The performance should be least of your concerns, the maintainability is more important. A good reason to use a symbolic name for a string is that you cannot typo it that easily then, c.f.

KEY_SYMBOLS = "Symbols"

foo[KEY_SYMOBLS]

vs

foo["Symobls"]

An IDE or a linter can find the former typo and highlight it even before running the code, but not so likely the latter one.


When it comes to performance the most performant Python code is the one that does not store strings in variables.

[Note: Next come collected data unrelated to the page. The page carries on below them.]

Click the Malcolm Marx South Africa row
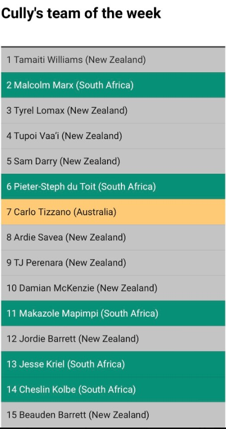Image resolution: width=226 pixels, height=429 pixels. point(113,85)
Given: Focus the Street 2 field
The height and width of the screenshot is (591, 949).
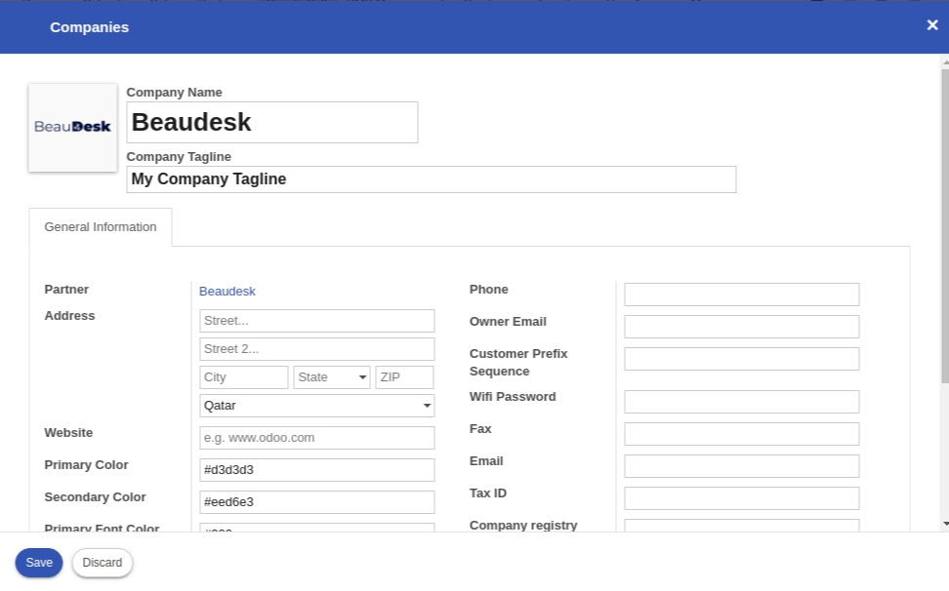Looking at the screenshot, I should [317, 349].
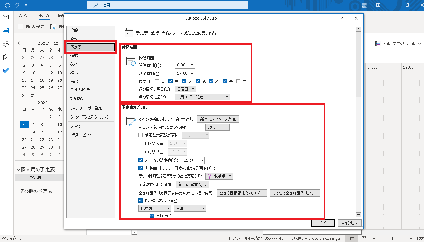
Task: Open the 30 分 default duration dropdown
Action: point(217,127)
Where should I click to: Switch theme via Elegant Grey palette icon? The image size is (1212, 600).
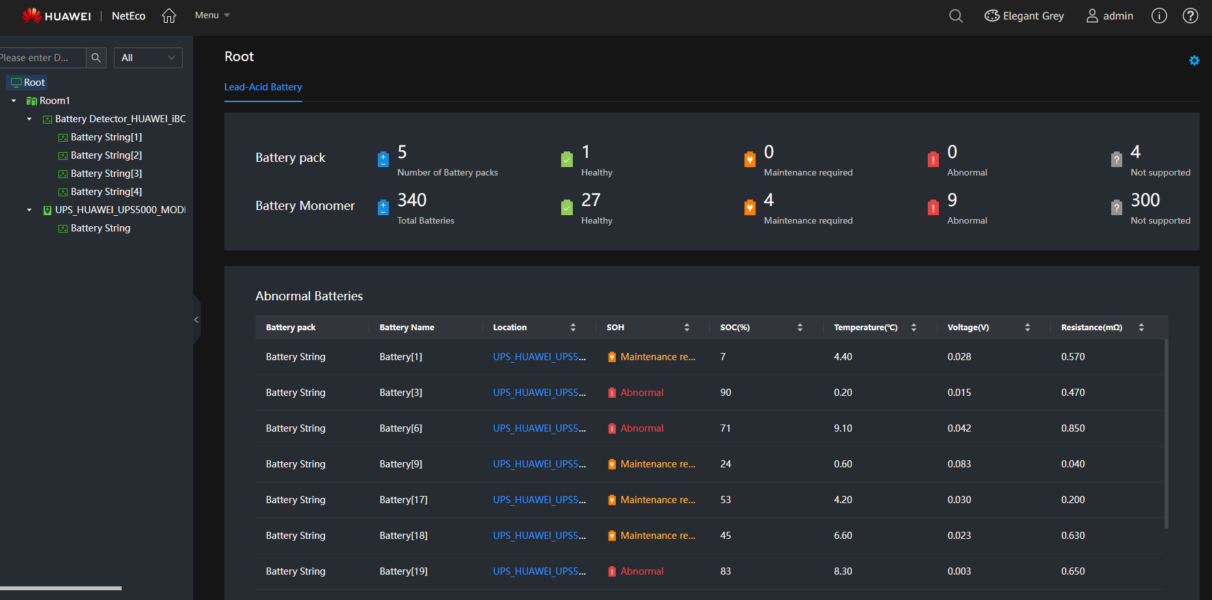pyautogui.click(x=992, y=16)
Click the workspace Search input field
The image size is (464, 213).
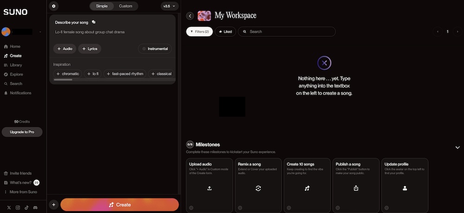coord(290,32)
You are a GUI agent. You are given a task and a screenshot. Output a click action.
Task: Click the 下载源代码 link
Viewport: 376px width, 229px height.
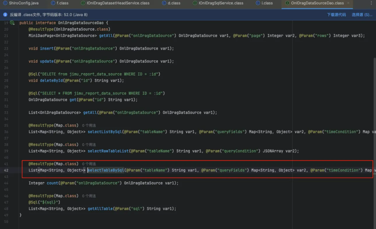336,15
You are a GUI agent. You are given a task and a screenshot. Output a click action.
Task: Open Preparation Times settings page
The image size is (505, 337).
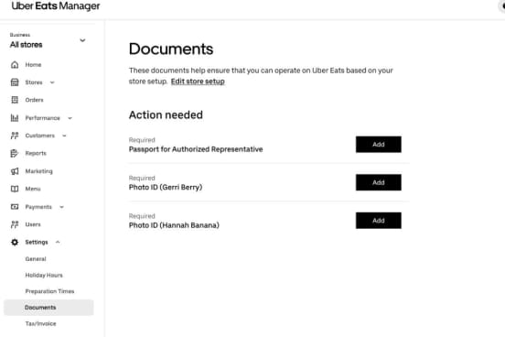coord(49,291)
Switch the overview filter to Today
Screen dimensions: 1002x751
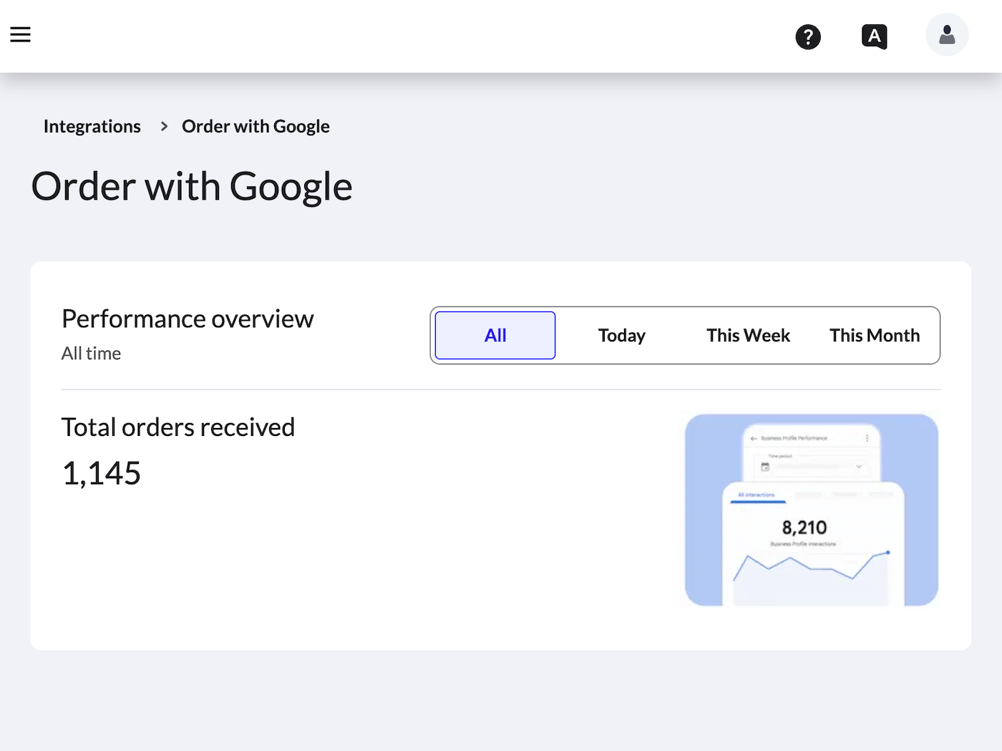click(621, 335)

Upon compilation the distinct uses of the same string within the same module are merged to reference just one string constant:

>>> 'foo' is 'foo'
True

Still, the point raised in Chepner's answer remains: you need not resolve subdictionaries from the root unnecessarily.

1

Your initial strategy follows Zen of Python very well. It is very readable, and anyone who uses Python will understand it right away. Your second example, however, is overly complicated, and difficult to understand.

That said, it is possible to parse json so that it becomes an object with attributes instead of a dict with keys. Your code would then look something like this:

import json
from collections import namedtuple

x = json.loads(response, object_hook=lambda d: namedtuple('X', d.keys())(*d.values()))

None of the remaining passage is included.